* ACTIVITY: Within the lines below, find those that hold the string "computer" and copy each one.

* DATA FOR REVIEW:
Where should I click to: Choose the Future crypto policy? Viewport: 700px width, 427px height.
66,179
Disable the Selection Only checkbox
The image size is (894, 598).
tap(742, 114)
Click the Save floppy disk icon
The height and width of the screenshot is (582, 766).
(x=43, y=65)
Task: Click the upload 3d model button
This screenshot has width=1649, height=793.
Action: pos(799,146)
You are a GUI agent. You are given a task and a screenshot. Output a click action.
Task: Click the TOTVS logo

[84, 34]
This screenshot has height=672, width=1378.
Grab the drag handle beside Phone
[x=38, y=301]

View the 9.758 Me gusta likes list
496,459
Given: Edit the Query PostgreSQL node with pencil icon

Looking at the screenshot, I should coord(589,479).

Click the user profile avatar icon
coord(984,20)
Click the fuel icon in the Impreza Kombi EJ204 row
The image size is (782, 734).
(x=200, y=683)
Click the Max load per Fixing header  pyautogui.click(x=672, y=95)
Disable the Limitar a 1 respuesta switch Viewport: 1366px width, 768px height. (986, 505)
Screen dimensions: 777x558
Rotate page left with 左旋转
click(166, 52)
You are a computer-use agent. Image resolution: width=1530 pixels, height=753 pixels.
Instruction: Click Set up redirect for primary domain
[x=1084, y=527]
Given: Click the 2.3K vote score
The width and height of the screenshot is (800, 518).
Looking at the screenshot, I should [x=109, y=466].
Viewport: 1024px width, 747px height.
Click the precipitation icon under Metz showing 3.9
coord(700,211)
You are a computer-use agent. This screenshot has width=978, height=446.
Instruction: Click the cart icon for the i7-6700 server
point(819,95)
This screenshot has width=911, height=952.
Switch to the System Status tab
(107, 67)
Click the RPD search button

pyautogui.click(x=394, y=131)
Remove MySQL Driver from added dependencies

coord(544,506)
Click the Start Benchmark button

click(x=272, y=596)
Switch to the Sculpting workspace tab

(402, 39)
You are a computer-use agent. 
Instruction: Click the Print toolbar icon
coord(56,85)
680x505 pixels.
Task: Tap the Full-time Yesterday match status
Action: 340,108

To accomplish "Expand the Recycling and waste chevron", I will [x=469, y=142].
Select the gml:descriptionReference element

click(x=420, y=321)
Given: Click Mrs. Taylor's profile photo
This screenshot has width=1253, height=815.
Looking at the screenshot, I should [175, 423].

* RESULT OF THE EXERCISE:
You are a computer-use agent. Image resolution: width=1530 pixels, height=753 pixels.
You are a computer-use agent. This screenshot has width=978, height=446.
You are a computer-use agent. 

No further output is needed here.